I guess I’ll wade in…

Something that needs to be state up-front here is that the community build process is under no obligation to do anything. People have thrown around terms like “unethical” or “passive aggressive” or “bad faith”. The community build serves one primary purpose: a massive set of regression tests for the Scala language itself. Its secondary purpose is to provide a mechanism by which a quorum of the broader ecosystem dependency graph can move forward uniformly and in a timely manner to cross-build on new Scala releases. There is no contract, implied or otherwise, that your project or your favorite project will be included, will ever be included, or once included will remain included. So if you want to sling mud, recognize that you’re doing it on very subjective grounds that were ultimately built on good-will to begin with.

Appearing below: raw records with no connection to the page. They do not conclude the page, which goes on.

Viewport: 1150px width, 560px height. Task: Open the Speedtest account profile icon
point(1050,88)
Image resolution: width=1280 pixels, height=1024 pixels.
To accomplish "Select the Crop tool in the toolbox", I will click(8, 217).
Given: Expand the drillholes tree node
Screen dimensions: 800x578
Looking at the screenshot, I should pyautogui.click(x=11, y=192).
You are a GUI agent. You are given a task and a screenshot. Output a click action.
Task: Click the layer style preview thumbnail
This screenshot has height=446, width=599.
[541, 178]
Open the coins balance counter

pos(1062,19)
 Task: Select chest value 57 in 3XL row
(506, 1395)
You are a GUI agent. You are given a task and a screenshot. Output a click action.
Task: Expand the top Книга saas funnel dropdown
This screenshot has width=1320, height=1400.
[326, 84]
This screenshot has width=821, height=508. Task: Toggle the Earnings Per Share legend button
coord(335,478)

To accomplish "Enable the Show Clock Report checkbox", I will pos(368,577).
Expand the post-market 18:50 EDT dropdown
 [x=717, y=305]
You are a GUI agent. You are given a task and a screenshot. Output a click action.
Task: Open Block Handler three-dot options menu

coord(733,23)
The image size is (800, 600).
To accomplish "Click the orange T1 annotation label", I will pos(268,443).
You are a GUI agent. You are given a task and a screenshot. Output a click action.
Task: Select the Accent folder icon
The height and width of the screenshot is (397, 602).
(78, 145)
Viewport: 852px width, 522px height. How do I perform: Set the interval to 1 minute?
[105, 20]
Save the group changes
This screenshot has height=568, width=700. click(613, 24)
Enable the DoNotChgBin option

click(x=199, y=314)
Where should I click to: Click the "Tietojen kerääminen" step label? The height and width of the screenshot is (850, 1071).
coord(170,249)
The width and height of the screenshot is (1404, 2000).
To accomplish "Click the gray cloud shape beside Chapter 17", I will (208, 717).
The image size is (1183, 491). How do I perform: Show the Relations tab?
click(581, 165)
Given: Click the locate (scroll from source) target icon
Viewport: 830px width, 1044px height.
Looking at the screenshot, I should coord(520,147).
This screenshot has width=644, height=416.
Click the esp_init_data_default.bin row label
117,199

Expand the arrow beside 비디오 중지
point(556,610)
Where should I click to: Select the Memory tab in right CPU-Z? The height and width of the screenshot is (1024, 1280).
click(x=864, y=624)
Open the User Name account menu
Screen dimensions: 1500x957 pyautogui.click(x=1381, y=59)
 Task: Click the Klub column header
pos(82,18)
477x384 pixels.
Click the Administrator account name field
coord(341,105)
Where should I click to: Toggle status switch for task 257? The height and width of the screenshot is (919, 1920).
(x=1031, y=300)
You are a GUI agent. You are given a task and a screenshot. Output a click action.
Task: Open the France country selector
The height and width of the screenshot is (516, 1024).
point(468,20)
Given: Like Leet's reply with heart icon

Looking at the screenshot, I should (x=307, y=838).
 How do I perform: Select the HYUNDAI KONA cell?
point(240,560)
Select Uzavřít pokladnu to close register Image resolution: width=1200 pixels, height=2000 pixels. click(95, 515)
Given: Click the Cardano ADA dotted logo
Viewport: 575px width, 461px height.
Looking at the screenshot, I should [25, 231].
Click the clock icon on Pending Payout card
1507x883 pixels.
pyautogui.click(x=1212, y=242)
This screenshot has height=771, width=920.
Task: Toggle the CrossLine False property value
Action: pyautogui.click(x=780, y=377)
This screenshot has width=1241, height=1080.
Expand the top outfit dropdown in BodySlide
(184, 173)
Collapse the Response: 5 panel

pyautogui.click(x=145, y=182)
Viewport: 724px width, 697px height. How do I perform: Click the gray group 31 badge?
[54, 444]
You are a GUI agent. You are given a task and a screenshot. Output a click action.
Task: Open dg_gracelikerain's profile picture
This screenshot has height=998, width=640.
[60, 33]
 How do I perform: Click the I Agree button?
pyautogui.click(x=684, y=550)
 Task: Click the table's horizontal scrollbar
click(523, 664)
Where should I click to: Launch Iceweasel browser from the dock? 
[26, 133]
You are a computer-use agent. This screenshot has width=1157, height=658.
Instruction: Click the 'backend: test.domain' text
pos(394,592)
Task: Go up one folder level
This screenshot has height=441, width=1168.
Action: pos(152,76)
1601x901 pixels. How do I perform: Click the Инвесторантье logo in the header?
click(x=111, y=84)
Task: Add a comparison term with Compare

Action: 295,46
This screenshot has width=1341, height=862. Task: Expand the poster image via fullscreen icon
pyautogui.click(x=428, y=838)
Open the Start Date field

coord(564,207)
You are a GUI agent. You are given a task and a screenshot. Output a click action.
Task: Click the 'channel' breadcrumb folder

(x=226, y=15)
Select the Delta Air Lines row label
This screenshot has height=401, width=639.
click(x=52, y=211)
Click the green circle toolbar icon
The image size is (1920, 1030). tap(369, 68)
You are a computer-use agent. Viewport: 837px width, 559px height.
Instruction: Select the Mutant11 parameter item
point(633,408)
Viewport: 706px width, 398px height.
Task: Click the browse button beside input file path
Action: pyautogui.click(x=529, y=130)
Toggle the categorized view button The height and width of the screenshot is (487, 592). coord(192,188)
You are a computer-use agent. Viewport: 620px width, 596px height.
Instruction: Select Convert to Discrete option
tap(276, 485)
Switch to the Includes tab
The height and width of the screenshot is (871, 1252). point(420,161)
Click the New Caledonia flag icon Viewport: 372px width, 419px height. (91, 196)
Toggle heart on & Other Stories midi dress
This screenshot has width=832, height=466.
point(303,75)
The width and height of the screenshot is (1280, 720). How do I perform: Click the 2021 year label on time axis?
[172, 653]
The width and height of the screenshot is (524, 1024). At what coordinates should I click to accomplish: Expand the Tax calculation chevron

Attacking Adriaan is the equivalent of yelling at the company who sponsors free food at a conference just because they are no longer giving you nachos. They’re allowed to do whatever they want. They owe you, me, and the rest of us absolutely nothing.

Another thing that needs to be understood is that inclusion in the community build is not free. Even ignoring the CI compute costs, it drains a very meaningful amount of effort from Seth and others to simply keep things current and up to date. If you aren’t involved in maintaining projects in the Scala ecosystem (and particularly if you aren’t involved in maintaining more than one such project), you probably don’t realize exactly how much time and effort Seth pours into chasing down bugs and build problems in the community build projects. The efficacy of this time and effort is entirely dependent on bidirectional collaboration with project maintainers, and it’s definitely not something that happens on its own. Also Seth is a human being, and frankly if the commit message on the scalaz removal had been “removed projects that I don’t feel like updating anymore”, he would have been well within his rights to do so.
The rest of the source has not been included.